Запылали свечи. Их стали лепить где попало, и вскоре в покое сделалось светло, как в церкви на Великдень[103]
.Осветился большой, на весь пол, ковёр, и посреди него — жареный баран, две индейки, три гуся, десятка два жареных кур, караваи, миски с колдунами, пареной репой, солёными огурчиками, мочёными яблоками и просто тушёным мясом и всякой всячиной.
А между ними строем стояло множество сулей, бутылок, кувшинов с водкой, мёдом, пивом и вином.
Фома постарался. Недаром так долго ходил. Девки все были молодые, литые, гладкие и красивые. А если некоторые и не очень, то шляхтич не врал: обнять было что. Румяные, белозубые, глаза блестят от возбуждения и желания выпить. Красные, голубые, оранжевые душегрейки-шнуровки, андараки[104]
как радуга. Ленты, разноцветные кабцики[105] на ногах.Покой зацвёл, как весенний луг. Сразу запахло чемто тяжеловато-душистым, зарябило в глазах, и даже без выпивки закружились головы... Все со смехом рассаживались, на минутку удивлялись, что Пан Бог один, а потом решили, что так, видимо, и надо — это же не апостол там какой-то, — и начинали тормошить каждая своего.
...Вскоре вино полилось рекой, все говорили каждый своё, не слушая прочих, целовались, хохотали. Некоторые уж начинали думать, что пора немного сдержать себя, а то ещё свалишься с галереи, на которую выходили двери, или не попадёшь в свой покой.
Крик, визг, смех. Соседка кусала Акилу за ухо, а тот только хмурился да бубнил:
— Ай, ну... Ай, не надо... Эва... Щекотно.
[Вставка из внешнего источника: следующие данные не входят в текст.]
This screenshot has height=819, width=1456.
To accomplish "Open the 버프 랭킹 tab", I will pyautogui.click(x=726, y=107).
Лилось в пасти вино. Хорошенькая соседка Роскаша искоса посматривала на Раввуни.
— А этот будто не на-а-ш... Будто из библейских ме-е-ст... Пане Боже, а как же заня-я-тно!
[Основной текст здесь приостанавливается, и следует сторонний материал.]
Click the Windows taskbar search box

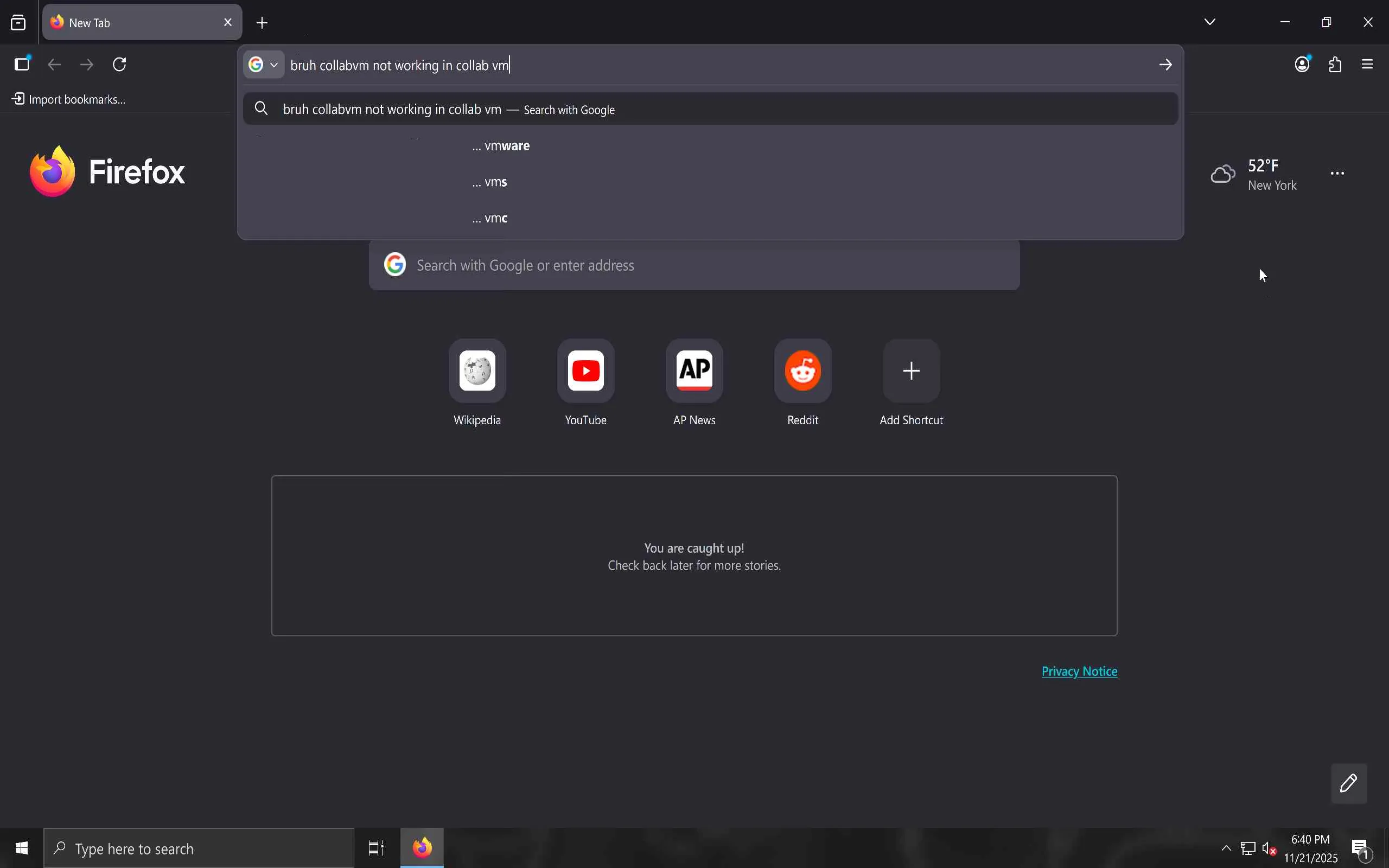(x=199, y=848)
— Ничего занятного, — буркнул Фома. — Такой же, как и все.
У Иуды лежала на коленях дивная каштановая голова. Глаза прикрыты, губы ждут. И он наклонялся и целовал эти губы. Ему долго пришлось идти к этим губам. Но глаза его, когда он через головы пьяных встречался взглядом с Юрасём, были грустными. Он всё понимал, чувствовал себя виноватым и, однако, ничего не мог сделать, кроме как покинуть Братчика. Ночью каждый сам за себя. Один — с горем, другой — с женщиной, к которой долго шёл.
Юрась сидел посреди этого пьяного разгула мрачный. Сцепил руки между коленями, смотрел, слушал, пил.
— Пей, Христе, Боже наш! — надрывался Богдан. — Пей, один раз живём!
— Загордился наш Иисус, — с льстивой улыбкой сказал Пётр. — Подумаешь, Бог. Я, может, сам незаконный сын короля Александра.
— Двери шире отворите! Душно!
— Гроза будет. Ишь сверкает.
На дворе действительно временами блестели далёкие, беззвучные ещё молнии. Рассекали тьму, освещали поодаль башни и грифельную крышу замковой базилики. Каждый раз левее и ниже башен широко растекалось что-то отсвечивающее красным — Неман, ещё не совсем вошедший в берега после весеннего разлива.
Вдруг затрепетали огоньки свечей. Все подняли головы.
Женщина стояла в дверях. В тёмном дорожном плаще поверх богатой одежды. Глаза чуть брезгливо смотрели на сборище. Затем она вздохнула и устало, словно нехотя, перешагнула порог.
И это была вправду такая печальная, совершенная и какая-то смертоносная красота, что все притихли. Один Иоанн Зеведеев вскочил, чтобы принять её плащ, и заметался вокруг неё.
— Что мне в тебе? — безразлично сказала она и пошла по ковру, ступая прямо между блюдами, к Христу.